Dataset records:
————
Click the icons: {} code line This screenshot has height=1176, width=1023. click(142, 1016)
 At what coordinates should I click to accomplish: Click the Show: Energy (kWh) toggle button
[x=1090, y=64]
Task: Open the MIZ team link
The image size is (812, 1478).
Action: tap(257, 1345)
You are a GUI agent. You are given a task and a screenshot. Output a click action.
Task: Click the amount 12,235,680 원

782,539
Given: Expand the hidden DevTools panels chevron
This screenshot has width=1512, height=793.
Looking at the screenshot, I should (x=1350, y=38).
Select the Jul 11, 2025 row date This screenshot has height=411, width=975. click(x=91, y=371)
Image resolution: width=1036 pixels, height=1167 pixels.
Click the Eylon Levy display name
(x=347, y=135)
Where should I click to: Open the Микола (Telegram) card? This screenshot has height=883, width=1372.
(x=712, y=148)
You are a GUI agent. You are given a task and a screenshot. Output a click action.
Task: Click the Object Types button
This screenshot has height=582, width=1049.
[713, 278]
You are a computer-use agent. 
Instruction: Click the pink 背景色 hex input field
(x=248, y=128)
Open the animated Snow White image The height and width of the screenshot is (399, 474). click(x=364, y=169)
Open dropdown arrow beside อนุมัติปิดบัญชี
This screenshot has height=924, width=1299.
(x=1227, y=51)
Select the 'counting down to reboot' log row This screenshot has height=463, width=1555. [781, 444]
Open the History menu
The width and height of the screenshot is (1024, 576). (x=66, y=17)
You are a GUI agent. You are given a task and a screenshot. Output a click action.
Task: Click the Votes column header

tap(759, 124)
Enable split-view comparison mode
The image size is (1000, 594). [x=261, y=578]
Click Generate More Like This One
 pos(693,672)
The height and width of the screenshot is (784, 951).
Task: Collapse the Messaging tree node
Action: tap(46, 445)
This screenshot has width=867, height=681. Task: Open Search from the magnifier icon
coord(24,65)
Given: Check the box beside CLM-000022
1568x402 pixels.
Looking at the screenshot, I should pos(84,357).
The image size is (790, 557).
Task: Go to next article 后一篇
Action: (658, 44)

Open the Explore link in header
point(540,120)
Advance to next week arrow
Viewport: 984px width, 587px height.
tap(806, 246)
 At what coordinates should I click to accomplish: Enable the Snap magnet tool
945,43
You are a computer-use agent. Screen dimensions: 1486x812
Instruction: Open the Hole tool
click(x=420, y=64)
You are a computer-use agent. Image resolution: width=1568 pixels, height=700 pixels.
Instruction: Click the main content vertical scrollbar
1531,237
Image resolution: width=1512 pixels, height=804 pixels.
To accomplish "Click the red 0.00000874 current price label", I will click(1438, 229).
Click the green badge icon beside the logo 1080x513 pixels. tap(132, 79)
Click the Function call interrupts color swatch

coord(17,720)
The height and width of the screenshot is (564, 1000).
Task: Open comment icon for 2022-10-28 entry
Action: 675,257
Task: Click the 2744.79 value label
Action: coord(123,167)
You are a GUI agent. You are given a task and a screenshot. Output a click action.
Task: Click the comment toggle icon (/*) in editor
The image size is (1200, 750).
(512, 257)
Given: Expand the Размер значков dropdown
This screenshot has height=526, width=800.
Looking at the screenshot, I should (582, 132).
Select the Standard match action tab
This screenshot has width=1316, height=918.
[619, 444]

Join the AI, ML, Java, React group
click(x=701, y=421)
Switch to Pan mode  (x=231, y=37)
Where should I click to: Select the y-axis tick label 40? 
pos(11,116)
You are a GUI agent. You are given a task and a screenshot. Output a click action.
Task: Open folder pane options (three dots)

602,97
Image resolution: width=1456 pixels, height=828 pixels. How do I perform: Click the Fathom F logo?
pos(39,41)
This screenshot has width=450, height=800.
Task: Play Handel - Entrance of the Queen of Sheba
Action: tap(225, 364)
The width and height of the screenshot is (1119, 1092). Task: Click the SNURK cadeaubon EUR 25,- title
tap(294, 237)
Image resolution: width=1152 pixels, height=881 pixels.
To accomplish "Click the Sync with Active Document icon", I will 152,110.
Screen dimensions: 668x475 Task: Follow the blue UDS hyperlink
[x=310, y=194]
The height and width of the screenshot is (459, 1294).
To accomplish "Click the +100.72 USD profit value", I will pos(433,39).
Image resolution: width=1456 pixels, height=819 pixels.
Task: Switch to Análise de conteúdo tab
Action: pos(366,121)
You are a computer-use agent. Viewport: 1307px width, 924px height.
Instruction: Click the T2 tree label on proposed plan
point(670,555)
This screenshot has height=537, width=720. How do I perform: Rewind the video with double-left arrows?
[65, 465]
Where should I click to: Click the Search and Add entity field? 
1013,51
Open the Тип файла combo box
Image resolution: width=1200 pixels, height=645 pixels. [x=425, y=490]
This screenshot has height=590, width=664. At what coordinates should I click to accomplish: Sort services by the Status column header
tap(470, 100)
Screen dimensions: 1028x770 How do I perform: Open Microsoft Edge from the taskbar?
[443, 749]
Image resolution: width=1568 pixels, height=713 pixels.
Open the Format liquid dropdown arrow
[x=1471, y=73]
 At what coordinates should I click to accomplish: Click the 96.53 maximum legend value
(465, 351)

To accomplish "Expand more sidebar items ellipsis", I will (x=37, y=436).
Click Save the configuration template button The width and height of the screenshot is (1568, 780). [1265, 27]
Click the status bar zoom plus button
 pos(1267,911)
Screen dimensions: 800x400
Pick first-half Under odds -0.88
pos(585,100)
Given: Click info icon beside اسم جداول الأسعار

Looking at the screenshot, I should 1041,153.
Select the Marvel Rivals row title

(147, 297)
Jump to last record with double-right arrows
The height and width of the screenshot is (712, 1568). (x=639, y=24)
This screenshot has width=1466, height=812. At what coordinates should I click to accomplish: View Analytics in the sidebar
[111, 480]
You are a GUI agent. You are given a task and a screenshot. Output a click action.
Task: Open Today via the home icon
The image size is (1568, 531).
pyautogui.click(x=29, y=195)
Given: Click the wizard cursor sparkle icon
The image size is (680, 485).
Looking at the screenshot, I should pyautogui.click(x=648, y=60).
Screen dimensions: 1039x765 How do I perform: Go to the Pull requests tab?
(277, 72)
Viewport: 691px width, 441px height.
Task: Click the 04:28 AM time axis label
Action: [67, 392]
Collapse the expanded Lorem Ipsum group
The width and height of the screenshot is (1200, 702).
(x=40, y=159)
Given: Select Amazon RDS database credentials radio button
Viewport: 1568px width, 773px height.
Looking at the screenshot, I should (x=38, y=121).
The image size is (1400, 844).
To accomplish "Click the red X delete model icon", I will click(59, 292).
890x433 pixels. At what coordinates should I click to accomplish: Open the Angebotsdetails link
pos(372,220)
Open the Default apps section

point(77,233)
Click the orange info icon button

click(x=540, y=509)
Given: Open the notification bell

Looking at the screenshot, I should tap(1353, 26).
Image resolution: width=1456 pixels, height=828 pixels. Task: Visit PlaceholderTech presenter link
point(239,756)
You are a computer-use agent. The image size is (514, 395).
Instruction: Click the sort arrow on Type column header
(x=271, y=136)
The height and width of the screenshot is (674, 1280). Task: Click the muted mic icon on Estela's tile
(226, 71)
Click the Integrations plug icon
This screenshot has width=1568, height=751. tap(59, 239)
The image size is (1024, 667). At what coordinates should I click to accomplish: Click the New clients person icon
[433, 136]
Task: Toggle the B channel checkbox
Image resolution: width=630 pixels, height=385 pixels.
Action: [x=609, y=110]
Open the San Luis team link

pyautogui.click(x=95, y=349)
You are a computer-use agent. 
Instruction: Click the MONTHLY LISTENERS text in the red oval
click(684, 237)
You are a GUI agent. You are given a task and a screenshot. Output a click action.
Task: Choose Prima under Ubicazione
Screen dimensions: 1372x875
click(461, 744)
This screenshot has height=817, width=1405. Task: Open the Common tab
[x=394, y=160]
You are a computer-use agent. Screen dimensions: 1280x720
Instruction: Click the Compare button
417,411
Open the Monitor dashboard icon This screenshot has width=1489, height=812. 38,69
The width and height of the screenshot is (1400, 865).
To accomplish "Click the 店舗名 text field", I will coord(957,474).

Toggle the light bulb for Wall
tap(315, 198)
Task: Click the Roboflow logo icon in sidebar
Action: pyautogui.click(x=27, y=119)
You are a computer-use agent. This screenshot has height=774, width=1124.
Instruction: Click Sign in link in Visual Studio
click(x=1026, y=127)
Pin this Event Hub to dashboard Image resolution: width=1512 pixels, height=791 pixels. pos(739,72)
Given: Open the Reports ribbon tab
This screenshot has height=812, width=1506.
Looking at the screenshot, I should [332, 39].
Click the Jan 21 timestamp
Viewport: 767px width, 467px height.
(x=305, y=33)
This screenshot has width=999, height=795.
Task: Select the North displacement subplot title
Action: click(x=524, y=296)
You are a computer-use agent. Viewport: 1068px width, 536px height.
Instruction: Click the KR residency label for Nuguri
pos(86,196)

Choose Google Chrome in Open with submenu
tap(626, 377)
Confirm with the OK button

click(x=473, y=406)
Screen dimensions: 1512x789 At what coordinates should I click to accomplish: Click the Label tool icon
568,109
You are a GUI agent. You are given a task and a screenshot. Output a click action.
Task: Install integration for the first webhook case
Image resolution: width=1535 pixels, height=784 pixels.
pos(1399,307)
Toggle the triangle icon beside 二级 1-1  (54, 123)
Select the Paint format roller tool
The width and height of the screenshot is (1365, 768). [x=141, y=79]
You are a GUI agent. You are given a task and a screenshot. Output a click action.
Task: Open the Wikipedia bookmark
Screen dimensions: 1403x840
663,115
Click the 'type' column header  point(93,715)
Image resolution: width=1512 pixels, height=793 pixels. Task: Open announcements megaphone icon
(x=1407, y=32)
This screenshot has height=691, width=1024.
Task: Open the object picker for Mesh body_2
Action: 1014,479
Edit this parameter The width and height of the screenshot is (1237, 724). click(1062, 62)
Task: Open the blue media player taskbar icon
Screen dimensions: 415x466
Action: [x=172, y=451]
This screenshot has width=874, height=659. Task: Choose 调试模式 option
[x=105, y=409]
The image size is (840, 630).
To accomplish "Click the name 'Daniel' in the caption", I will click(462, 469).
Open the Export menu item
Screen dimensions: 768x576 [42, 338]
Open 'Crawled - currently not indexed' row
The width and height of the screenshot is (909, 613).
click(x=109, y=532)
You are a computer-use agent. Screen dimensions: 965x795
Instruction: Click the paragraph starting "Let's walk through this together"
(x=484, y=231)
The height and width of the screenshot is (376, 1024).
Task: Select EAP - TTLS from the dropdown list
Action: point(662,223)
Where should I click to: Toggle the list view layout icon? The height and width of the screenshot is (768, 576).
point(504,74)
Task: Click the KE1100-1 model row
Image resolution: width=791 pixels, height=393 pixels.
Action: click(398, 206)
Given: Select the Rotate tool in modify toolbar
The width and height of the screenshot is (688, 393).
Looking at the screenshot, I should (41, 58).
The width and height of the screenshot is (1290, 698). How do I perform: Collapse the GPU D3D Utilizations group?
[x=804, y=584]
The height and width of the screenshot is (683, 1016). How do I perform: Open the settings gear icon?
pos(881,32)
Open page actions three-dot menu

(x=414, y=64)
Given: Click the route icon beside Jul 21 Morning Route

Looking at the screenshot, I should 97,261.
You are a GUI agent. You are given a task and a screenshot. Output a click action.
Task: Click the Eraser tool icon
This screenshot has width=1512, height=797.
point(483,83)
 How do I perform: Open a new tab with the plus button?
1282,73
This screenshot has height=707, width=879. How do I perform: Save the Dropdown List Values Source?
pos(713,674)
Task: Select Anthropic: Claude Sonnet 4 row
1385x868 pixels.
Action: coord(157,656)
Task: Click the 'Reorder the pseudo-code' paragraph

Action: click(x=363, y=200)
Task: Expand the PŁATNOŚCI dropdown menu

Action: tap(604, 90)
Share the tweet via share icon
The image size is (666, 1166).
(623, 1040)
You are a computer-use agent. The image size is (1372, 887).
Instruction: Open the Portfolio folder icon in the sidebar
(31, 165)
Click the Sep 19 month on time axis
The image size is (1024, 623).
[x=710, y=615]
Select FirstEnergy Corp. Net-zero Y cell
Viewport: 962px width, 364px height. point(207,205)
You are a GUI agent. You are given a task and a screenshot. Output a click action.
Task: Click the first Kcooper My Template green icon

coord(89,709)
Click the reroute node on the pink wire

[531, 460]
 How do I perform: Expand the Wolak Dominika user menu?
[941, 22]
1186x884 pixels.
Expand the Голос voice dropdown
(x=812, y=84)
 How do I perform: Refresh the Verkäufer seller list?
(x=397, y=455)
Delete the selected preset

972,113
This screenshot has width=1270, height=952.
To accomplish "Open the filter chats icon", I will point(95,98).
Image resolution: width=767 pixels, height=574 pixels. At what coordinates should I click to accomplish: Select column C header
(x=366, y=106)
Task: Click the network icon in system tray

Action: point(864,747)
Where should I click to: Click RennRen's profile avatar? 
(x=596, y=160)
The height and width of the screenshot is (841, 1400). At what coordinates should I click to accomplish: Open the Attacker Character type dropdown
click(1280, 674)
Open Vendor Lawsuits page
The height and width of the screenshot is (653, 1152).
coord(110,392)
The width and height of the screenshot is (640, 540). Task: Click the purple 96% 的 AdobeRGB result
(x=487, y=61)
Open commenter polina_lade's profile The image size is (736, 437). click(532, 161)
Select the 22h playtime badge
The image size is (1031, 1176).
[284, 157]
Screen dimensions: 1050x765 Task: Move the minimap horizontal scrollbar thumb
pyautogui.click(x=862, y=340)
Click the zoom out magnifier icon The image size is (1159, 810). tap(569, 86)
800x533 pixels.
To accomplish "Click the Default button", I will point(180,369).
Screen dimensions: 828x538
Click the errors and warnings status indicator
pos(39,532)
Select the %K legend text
————
Rewrite the stretch of the material from the line containing "Open the Export menu item" through the line containing "Looking at the screenshot, I should (41, 58).", switching "Export" to "Share" and keeping everything else the same.

Open the Share menu item
Screen dimensions: 768x576 [42, 338]
Open 'Crawled - currently not indexed' row
The width and height of the screenshot is (909, 613).
click(x=109, y=532)
You are a computer-use agent. Screen dimensions: 965x795
Instruction: Click the paragraph starting "Let's walk through this together"
(x=484, y=231)
The height and width of the screenshot is (376, 1024).
Task: Select EAP - TTLS from the dropdown list
Action: point(662,223)
Where should I click to: Toggle the list view layout icon? The height and width of the screenshot is (768, 576).
point(504,74)
Task: Click the KE1100-1 model row
Image resolution: width=791 pixels, height=393 pixels.
Action: click(398, 206)
Given: Select the Rotate tool in modify toolbar
The width and height of the screenshot is (688, 393).
Looking at the screenshot, I should (41, 58).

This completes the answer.